Yeni dönemin; yani, 28 Mayıs sonrasının önceki dönemle farkı ekonomide rasyonel politikalara dönüş kararı oldu. Gayet tabii bu karar beş yıla ulaşan müzmin ve yakıcı ekonomik krizin kaçınılmaz sonucuydu. Deniz bitmişti ve Türkiye bir yandan ağır hayat pahalılığı bir yandan da makro dengelerde telafisi imkansız noktaya gelen bozulma ekonomide makul ve mantıklı olmayı zaruri kılıyordu. Bir tercih değil mecburiyetle Türkiye rasyonel yolu seçmek zorunda kaldı. Dünyanın, ülkenin ve hayatın gerçekleri beş yıl boyunca denenen ve her biri durumu daha da kötüleştiren teorileri rafa kaldırttı. Sonuçta, yeni bir keşif yapılmadı; zaten bilinen ve daha önce de denenip olumlu sonuçlar veren politikalara dönüldü. Biz de buna “rasyonelleşme” dedik...
Muhalif-muvafık büyük çoğunluk bu yeni atmosferi benimsedi çünkü mantık dışı uygulamalar ülkenin taşıyamayacağı boyutu çoktan geçmişti. Türkiye o kadar çıkmazdaydı ki hiç olmazsa bir yerinden geri dönmek bile fark yarattı. Bununla birlikte herkes, başta hukuk olmak üzere adil bir ihale yasası, liyakat, ehliyet, rasyonel dış politika ve benzeri ünitelerle desteklenmediği müddetçe sadece enflasyonla mücadele odaklı bir politikanın sonuç alamayacağı şerhini düşüyor.
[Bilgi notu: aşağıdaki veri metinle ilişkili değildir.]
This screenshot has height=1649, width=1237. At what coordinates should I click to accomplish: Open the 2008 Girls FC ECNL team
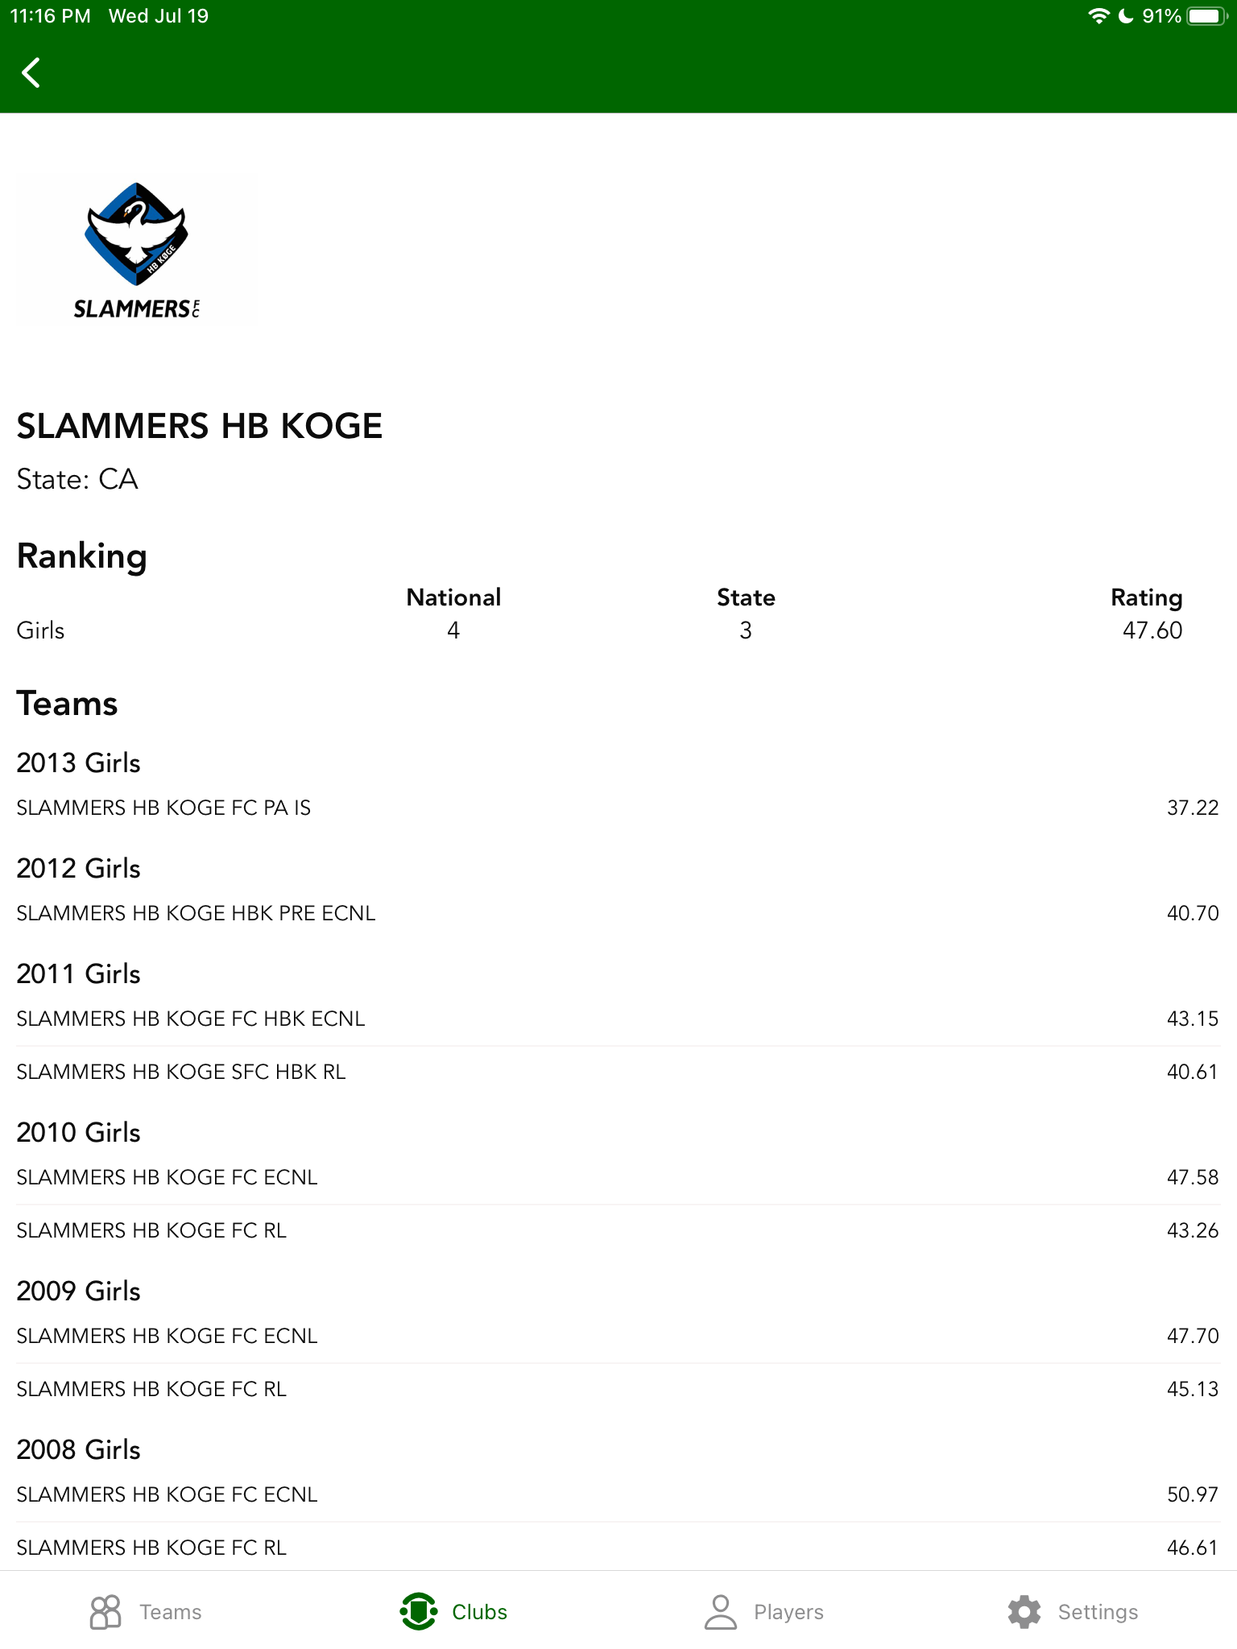pos(168,1494)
Ekonomik program beklenenden daha az verimli ve etkili bir performans gösterdiği için bu yöndeki talepler de artıyor. Yani, sadece faizi artırarak ve akla gelen her işlemden daha çok vergi alarak ekonomiyi ayağa kaldırmanın imkansızlığı giderek bariz şekilde görülüyor.
Türkiye’nin her alanda makul ve mantıkla politikalara dönmesi gerekiyor. Sadece ekonomi bozukmuş ve diğer bütün üniteler -hukuk, şeffaflık, eğitim, akademi, dış politika, tarım, dijital rekabet alanı vs.- yolunda gidiyormuş gibi davranacak durumda değiliz. Hepsi aynı derecede problemli ve hepsi aynı gerileme içindedir. Ekonomide yaşanan krizlerin tamamı o alanlarda da yaşanıyor. Bütün küresel endekslerde listenin en sonuna demir atmış ülke olduğumuz gerçeğinden kaçamayız. Hasılı, topyekün bütün alanlarda rasyonel yola girmeden ekonomide ayağa kalkacağımıza inanmak hiç rasyonel bir fikir değil. Yok öyle yoğurdun bolluğu...
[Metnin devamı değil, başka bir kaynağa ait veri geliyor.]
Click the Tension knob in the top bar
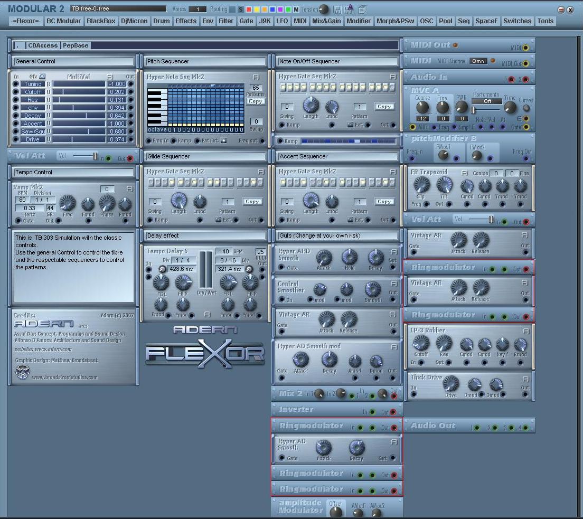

Devasa problemlerle yorgun düşen bir ülkenin yapıp edebildiği tek şey, faiz politikasını değiştirmekten ibaret olamaz.
Türkiye, 28 Mayıs 2023’ten beri hukukun güçlendiği bir ülke değil. Eğitimde doğru yolu bulma işareti veren bir ülke değil. Daha şeffaf ve denetlenebilir bir kamu idaresi sistemine dönebilmiş değil. Demokratik hayat daha özgür değil. Başta basın özgürlüğü olmak üzere ifade hürriyetinin önünü açan bir yolda hiç değil. İhalelerini şeffaf ve denetlenebilir şekilde yapan bir ülke mi, o da değil.
Giderek daha belirginleşen tablo; ekonomide kemerleri sıkarak, yeni seçim öncesinde iktidara tıpkı önceki seçimlerde olduğu gibi dağıtabilecek yeni kaynak üretmek gayretine işaret ediyor. Bu, Türkiye’yi hak ettiğinden daha azına razı olmaya mecbur bırakacak, küresel rekabette açılan makası daha da büyütecek ve en nihayet zaman kaybettirecek bir gidişin habercisidir.
Seçilmiş milletvekilinin, düşünce suçlularının hapiste olduğu, kamu kadrolarına layık gençlerin mülakatta elendiği, büyük şirketlerin hangi kriterlerle ihale aldığının belli olmadığı, en önemli görevlere en liyakatsiz isimlerin uygun görüldüğü, pasaportunun değerini yitirdiği, hukukun adamına göre işlediği ve hatta ülkenin birinci partisinin liderinin cenaze törenlerinde konuşturulmadığı bir ülke burası... En değerli beyinlerini her yıl giderek artan sayıda kaybeden, onların valizlerini toplayıp gidişini çaresizce seyreden bir ülke. Gençleri bırakın, orta yaşlıların bile umudu yitirdiği bir ülke.
Bütün bunlara gözleri, kulakları kapatıp “Faizleri artırdık, daha ne istiyorsunuz?” deyip gerçeği görmezden gelmekle o faizlerin inmesi de işe yaramaz. Her alanda inmesi gereken faiz, kapanması gereken cari açık, uygulanması gereken yapısal reformlar var. Ve artık göstermelik, idare-i maslahat kabilinden işlerin raf ömrü bitti.
Hepsi olmadan sadece biri olmayacak. Her alan rasyonel olmadan ekonomi de Türkiye de rasyonelleşemeyecek. Yerinde sayacak...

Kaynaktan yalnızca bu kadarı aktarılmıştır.